と呼ぶ。LMRと略される。LMRも、将棋の探索でかなり重要な位置を占める。

(; ・д・´) ナ、ナンダッテー !! (・д´・ (`・д´・ ; )

おっと、これはMMRか。

LMRについて詳しいことはまたの機会に。

まあ、以上のような指し手の性質に基づくリダクションを細かく(0.5手とか0.3手とか)制御しようと思ったときにONE_PLY=1だと計算精度が足りないわけであるな。だから技巧ではONE_PLY=64にしてると言うのが昨日の記事でした。(昨日の記事に書ききれなかったのでここで補足しました。)


ゲーム木探索で「延長」の対義語は?” への5件のコメント

  1. なるほど。

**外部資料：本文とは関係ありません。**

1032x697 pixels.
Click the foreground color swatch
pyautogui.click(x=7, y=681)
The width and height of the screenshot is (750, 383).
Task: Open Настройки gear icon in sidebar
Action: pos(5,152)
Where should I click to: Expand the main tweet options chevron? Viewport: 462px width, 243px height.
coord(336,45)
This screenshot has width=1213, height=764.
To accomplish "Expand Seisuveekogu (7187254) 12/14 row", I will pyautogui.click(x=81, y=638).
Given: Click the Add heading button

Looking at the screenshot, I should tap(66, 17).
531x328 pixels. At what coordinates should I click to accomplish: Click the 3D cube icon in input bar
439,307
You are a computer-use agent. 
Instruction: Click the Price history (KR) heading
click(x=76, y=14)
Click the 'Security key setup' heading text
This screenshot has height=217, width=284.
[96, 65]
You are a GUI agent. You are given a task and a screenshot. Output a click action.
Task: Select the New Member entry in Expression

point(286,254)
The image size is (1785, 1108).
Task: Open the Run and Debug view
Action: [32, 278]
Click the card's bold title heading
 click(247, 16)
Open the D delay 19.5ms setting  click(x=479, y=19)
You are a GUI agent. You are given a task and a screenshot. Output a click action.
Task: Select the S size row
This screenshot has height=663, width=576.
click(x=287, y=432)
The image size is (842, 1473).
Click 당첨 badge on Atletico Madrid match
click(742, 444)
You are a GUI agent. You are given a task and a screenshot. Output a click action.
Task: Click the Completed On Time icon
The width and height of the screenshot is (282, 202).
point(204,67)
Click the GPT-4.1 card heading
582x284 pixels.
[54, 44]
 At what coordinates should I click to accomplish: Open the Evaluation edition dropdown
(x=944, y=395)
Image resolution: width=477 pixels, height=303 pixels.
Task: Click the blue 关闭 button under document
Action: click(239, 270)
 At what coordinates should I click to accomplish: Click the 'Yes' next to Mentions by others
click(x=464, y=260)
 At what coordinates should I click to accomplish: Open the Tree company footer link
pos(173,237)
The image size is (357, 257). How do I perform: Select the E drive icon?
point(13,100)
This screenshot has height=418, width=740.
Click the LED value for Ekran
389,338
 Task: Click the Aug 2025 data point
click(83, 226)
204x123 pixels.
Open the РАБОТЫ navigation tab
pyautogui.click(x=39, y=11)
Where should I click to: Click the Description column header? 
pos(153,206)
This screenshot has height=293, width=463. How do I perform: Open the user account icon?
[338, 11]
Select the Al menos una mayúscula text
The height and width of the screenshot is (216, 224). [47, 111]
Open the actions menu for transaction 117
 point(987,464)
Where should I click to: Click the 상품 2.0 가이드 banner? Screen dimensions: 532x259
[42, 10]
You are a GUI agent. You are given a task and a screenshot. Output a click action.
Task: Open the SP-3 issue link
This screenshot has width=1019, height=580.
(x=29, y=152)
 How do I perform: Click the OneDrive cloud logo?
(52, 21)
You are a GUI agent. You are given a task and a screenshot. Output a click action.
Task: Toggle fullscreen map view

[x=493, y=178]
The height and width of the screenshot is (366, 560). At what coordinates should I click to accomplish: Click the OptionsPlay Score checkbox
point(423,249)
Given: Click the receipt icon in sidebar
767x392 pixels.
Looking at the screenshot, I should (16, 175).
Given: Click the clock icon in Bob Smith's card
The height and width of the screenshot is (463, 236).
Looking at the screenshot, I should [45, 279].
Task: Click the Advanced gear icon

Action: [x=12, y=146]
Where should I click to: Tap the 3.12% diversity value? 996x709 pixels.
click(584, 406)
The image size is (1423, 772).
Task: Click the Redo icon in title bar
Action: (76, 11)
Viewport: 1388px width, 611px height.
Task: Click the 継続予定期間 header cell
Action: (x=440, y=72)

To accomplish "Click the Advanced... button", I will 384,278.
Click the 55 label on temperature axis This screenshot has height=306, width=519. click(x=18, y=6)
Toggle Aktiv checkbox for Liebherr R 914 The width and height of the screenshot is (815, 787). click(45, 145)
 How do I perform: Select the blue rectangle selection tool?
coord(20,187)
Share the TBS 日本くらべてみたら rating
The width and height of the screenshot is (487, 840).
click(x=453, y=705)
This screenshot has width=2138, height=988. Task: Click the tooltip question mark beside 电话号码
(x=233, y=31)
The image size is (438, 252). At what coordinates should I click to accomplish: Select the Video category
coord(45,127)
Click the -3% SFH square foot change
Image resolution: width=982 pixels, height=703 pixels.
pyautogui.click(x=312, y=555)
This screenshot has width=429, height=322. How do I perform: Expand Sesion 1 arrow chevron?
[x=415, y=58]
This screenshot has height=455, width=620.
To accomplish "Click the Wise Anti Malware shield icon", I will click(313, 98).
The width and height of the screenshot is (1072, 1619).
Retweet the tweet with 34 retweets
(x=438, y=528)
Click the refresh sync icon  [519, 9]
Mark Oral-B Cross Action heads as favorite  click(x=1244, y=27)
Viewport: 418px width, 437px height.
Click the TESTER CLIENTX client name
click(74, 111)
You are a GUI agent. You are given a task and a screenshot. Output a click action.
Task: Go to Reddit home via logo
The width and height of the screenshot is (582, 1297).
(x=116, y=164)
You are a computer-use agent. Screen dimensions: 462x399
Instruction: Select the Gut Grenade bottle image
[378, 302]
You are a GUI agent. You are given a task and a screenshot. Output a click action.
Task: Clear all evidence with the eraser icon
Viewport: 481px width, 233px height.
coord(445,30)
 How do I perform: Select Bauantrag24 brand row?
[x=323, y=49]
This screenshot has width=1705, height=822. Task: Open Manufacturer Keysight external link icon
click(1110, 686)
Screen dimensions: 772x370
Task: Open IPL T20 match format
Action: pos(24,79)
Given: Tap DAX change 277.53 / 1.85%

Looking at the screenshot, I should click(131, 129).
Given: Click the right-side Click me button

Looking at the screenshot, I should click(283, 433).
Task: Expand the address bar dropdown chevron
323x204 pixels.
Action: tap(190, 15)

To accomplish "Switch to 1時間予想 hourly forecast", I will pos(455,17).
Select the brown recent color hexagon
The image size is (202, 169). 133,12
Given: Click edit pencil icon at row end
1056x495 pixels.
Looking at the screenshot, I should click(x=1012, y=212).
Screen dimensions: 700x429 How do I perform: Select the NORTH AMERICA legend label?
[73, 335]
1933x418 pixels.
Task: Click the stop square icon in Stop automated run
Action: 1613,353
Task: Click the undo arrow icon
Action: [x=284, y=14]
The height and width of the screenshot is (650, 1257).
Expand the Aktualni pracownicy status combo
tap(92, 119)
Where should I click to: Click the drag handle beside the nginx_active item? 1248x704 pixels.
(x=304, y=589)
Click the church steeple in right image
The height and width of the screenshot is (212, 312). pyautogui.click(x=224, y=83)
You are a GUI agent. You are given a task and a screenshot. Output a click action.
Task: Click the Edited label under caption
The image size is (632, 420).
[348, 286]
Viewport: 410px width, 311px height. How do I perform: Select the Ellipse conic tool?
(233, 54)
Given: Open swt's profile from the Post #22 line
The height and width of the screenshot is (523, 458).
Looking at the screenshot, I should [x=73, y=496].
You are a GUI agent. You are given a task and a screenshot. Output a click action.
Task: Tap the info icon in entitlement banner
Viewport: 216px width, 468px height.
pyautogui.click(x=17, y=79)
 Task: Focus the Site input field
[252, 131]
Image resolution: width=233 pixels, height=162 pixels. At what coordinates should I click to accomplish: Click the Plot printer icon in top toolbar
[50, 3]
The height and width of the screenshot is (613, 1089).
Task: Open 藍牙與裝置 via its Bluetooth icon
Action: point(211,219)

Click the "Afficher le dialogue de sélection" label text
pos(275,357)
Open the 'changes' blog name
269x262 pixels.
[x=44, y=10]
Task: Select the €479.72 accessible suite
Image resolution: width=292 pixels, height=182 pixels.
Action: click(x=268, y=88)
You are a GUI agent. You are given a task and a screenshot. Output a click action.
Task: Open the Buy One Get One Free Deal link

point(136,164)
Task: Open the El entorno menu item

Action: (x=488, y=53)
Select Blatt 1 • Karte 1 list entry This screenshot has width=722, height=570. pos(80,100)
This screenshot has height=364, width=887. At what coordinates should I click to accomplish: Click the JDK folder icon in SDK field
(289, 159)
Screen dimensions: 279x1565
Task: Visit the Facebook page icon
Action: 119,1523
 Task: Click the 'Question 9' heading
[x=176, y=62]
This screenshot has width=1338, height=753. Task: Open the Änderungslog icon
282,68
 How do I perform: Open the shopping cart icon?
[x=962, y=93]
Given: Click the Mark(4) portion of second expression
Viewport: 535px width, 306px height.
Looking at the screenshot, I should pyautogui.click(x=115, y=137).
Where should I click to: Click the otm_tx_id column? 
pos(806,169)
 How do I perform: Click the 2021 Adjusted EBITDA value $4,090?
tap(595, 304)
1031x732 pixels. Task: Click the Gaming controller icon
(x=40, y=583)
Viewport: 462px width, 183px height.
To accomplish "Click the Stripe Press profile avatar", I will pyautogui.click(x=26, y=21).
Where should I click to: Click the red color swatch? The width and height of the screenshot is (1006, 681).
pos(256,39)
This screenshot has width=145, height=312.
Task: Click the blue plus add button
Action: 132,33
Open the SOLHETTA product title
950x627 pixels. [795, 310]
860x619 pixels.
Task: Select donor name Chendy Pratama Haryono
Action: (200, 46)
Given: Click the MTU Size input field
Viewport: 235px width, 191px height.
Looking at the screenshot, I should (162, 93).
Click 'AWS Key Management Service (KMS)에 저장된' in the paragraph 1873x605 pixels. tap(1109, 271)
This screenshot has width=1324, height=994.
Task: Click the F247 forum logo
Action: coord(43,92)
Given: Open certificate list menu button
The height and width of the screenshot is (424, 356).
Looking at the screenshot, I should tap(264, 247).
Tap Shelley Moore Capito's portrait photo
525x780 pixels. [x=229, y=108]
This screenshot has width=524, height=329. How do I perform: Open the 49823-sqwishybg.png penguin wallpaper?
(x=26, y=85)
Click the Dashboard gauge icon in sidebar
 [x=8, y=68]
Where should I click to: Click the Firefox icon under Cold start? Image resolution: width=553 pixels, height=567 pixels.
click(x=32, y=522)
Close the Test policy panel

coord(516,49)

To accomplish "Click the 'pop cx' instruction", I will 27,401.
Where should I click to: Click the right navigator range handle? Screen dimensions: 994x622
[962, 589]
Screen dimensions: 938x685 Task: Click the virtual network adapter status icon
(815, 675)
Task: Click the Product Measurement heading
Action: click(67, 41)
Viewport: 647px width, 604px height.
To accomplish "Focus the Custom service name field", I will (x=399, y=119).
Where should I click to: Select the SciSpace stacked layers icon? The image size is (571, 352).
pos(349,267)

これ関係で調整がききそうな現象をひとつ報告。
    振り飛車が美濃囲いをしたときに、美濃囲い側が角+桂のコビンについて評価値150程度過小評価していて簡単に食らう。
    そしてその流れが進み、最終的に300~400悪くなる。
    私の勘ですが、コビンが歩で止まっているときに発生しますので、玉が避ければコビンを開けるために打つ駒が後で取れるから駒割のぶん得になるみたいな評価計算が行われている気がします。
    そしてコビンが狙える時期は探索に負担がかかってくる終盤付近なので、先が読めずに刹那的な判断を選択している感じです。
    まあソフト同士の対局で、ソフトが振り飛車美濃囲いをして、さらに角+桂のコビンが発生する確率は0.1%以下でしょうから、そんなところを修正するのは労力の無駄なのかな?

    さて、uuunuuunさんの所で新評価0917の500局、結果出てましたね。
    5秒でR+142でしたね。時間を延ばしても+20~40といったところでしょうか。

    興味深かったのは、電王T設定の対SMだと158局でR+78でしたね。
    158局と500局だと統計的に差が出ますが、内容が気になったので軽く見たところ、序盤からお互いの悪い所をツツキ合って面白かったです。

    特に目立ったのが、先手技巧の矢倉の出だしをSMが桂馬を跳ねて狙っていましたね。
    私はアレやったらダメって習いましたけど、ソフトは普通にやっちゃうんですね。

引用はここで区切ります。